Entropy Approximations for Probabilistic Bipartite Matching
This is a continuation of this post. It is somewhat complementary, in that instead of starting from update equations I consider a general family of approximations based on entropy approximations. Expectation Propagation is just one such approximation and can be improved upon by considering other members of the same family. This post uses material from Wainwright and Jordan, Graphical Models, Exponential Families, and Variational Inference throughout. The relevant sections are listed at the bottom.
Bipartite Matching as Exponential Family
We consider matching of two sets of objects \(U\) and \(V\), given a matrix of match probabilities.
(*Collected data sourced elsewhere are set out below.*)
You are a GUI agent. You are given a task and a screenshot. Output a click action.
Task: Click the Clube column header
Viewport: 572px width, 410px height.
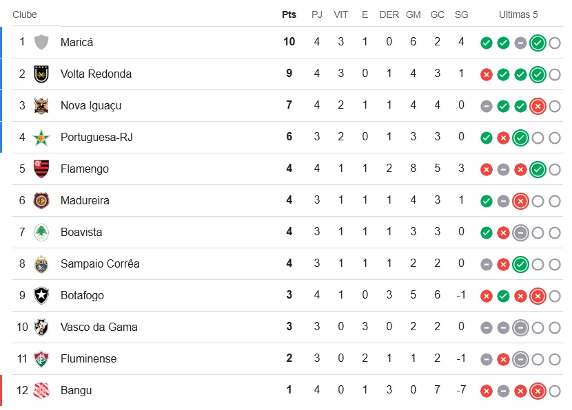pyautogui.click(x=25, y=14)
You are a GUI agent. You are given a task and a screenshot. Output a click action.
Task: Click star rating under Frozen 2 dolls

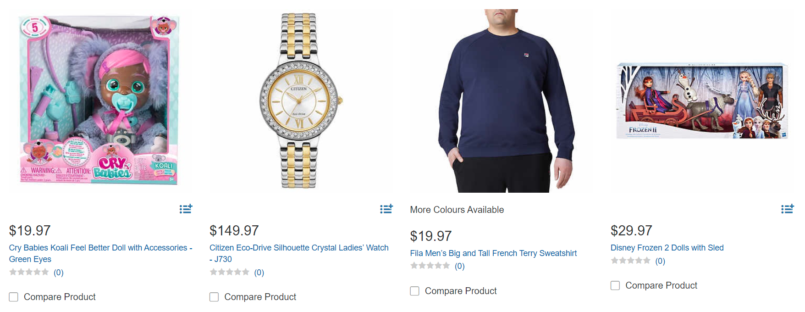[630, 261]
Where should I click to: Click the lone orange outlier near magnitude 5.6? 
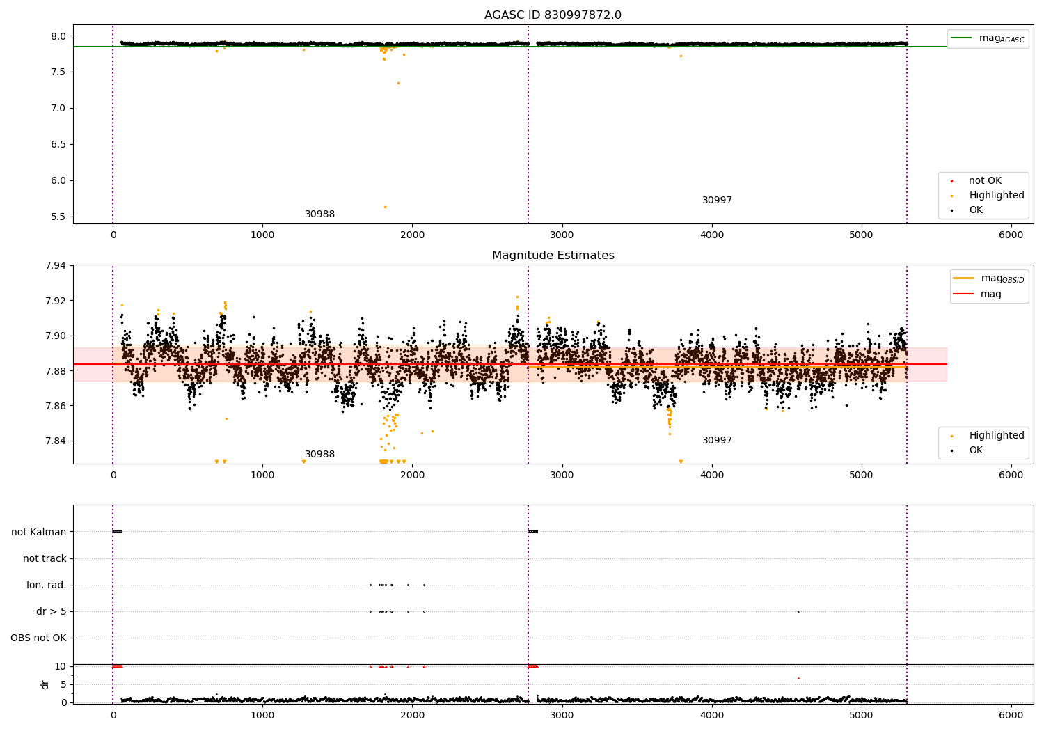[385, 207]
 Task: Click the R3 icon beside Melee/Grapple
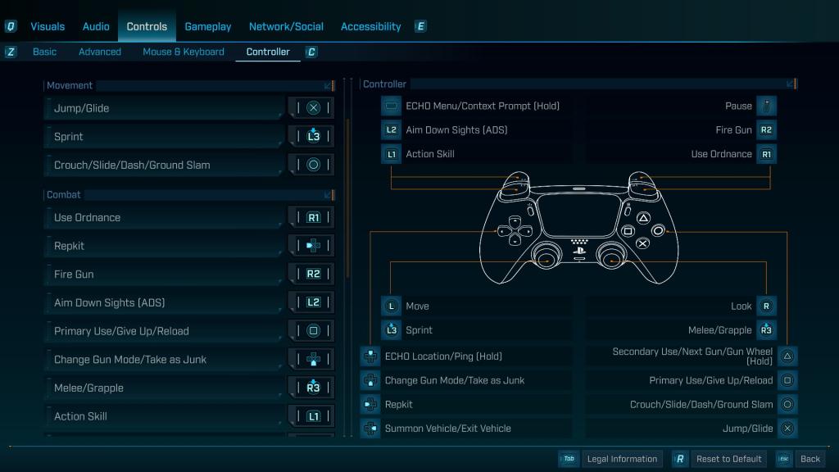(766, 329)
The goal is to infer the posterior distribution over matches. We use a binary variable \(z_{ij} = 1\) if \(u_i\) and \(v_j\) are matched.
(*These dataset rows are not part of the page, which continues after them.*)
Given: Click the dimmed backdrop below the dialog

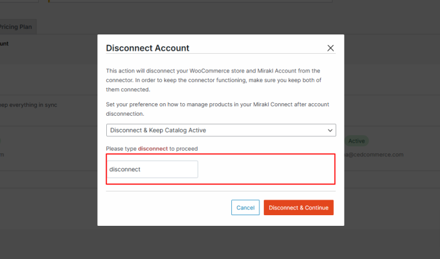Looking at the screenshot, I should (x=220, y=244).
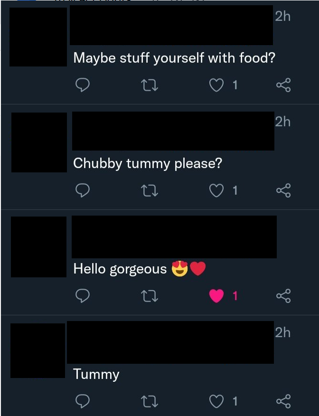Open the "Chubby tummy please?" tweet text

147,164
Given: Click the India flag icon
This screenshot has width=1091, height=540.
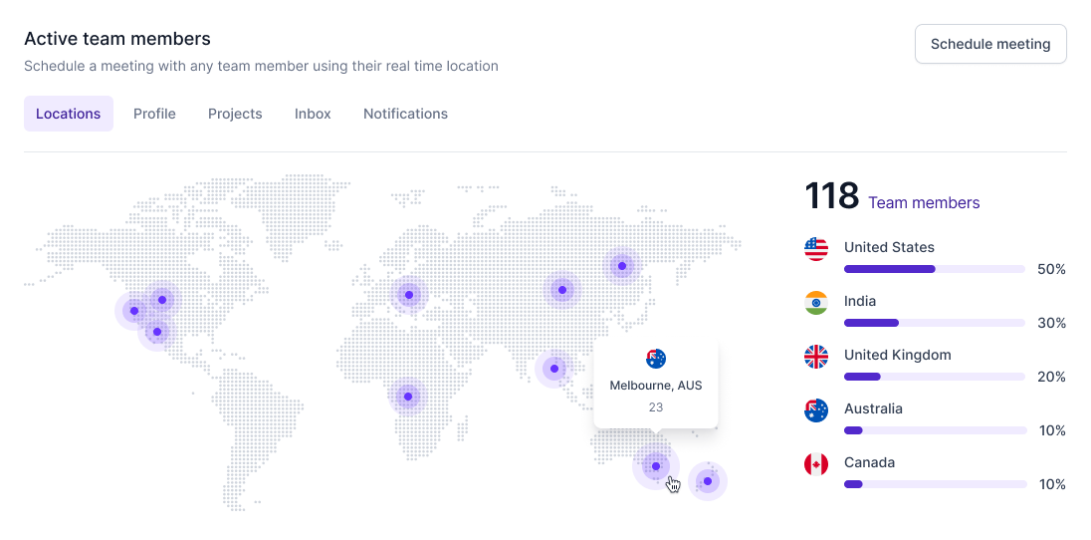Looking at the screenshot, I should pyautogui.click(x=816, y=303).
We consider perfect matchings only and assume that \(U\) and \(V\) have the same size \(N\). In this case the matrix \(z_{ij}\) is square. There are only \(N!\) possible matchings, requiring constraints on the variables like
\[\begin{align} \sum_{j} z_{ij} &= 1 & \text{Rows sum to one}\\ \sum_{i} z_{ij} &= 1& \text{Columns sum to one} \end{align}\]We write \(\nu_r(z), \nu_c(z)\) for the row and column constraints and obtain the partition function
\[Z(\theta) = \sum_{z} \nu_r(z)\nu_c(z) \; e^{\sum_{ij} \mu_{ij}\theta_{ij}}\]This defines an exponential family with natural parameters \(\theta\), the logits of the match probabilities. Note that this has one parameter too many because shifting all \(\theta_{ij}\) by the same fixed amount doesn’t alter the distribution. The sufficient statistics are simply \(z_{ij}\). We write
\[\mu_{ij} = \mathbb{E}\left[z_{ij} \right]\]for the expected sufficient statistics. By linearity the \(\mu\) inherit the constraints from the \(z\), e.g. \(\sum_j \mu_{ij} = 1\). We write \(M\) for the space of feasible mean parameters including the constraints \(0 \leq \mu_{ij}\leq 1\) and the sum constraints.
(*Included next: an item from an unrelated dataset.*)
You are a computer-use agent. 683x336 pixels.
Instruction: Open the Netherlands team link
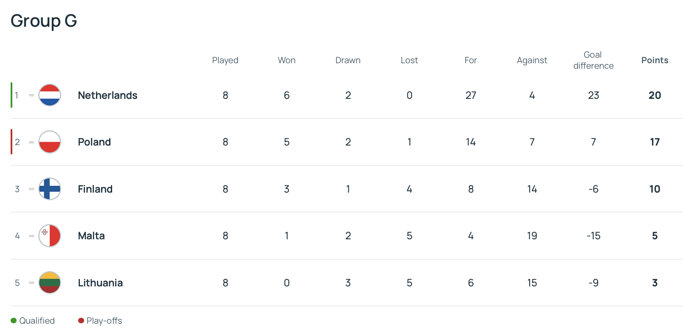pyautogui.click(x=107, y=95)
A Family of Entropy Approximations
We can make use of the exponential family form and employ a general variational form of the log partition function
\[A(\theta) = \max_{\mu \in M} \sum_{ij} \theta_{ij}\mu_{ij} - A^\ast(\mu)\]where \(A^\ast(\mu)\) is the convex dual to the log partition function \(A(\theta)\). It is also the negative entropy w.r.t. the base measure. This representation allows to devise approximations based on either approximations of \(M\) or the entropy. Since \(M\) is tractable, we focus on approximating the entropy. More specifically, we use separable entropies of the form
\[\mathbb{H}(\mu) = \sum_{ij} H(\mu_{ij}).\]This leads to the optimization problem
\[A(\theta) \approx \max_{\mu \in M} \sum_{ij}\left[\theta_{ij}\mu_{ij} + H(\mu_{ij})\right]\]Problems with Expectation Propagation
For the EP equation derived in this post we used independent Bernoullis as the approximation. The corresponding entropy approximation consists of the entropy of the approximation, and adds the difference of the entropies of each approximated term and the Bernoulli entropy.
The Bernoulli entropy is
\[H_B(\mu) = -\mu\log\mu - (1 - \mu)\log(1 - \mu)\]The approximated terms are the sum constraints. Since a Bernoulli vector with sum constraint is a categorical variable, the entropy of each approximated term (per variable) is
\[H_C(\mu) = -\mu\log\mu\]The full entropy is
\[\begin{align} H(\mu) &= H_B(\mu) + \underbrace{H_C(\mu) - H_B(\mu)}_{\text{row constraints}} + \underbrace{H_C(\mu) - H_B(\mu)}_{\text{column constraints}} \\ &= -\mu\log\mu + (1-\mu)\log(1 - \mu) \end{align}\]Note the plus sign of the last term. This causes the entropy to be anti-symmetric in \(\mu\) as well as non-convex. This leads to undesirable behavior that can be illustrated with a toy problem:
Two-by-Two Matching Problem
The two-by-two case is the smallest non-trivial matching problem. Satisfying all sum constraints reduces the number of parameters to a single number \(\nu\) such that
\[\mu = \begin{pmatrix} \nu & 1 - \nu \\ 1 - \nu & \nu \end{pmatrix}\]But since the EP entropy is anti-symmetric, it is clear that
\[\sum_{ij} H(\mu_{ij}) = 0\]regardless of the value of \(\nu\). As a result, the EP equations move to the maximum likelihood solution regardless of the parameters \(\theta\) instead of approximating the marginals. Indeed, trying to understand this behaviour for the EP iteration during testing was the motivation for this post. While such small systems are hardly of interest for approximations, they tend to occur approximately as sub-units of larger problems where they lead to overconfidence.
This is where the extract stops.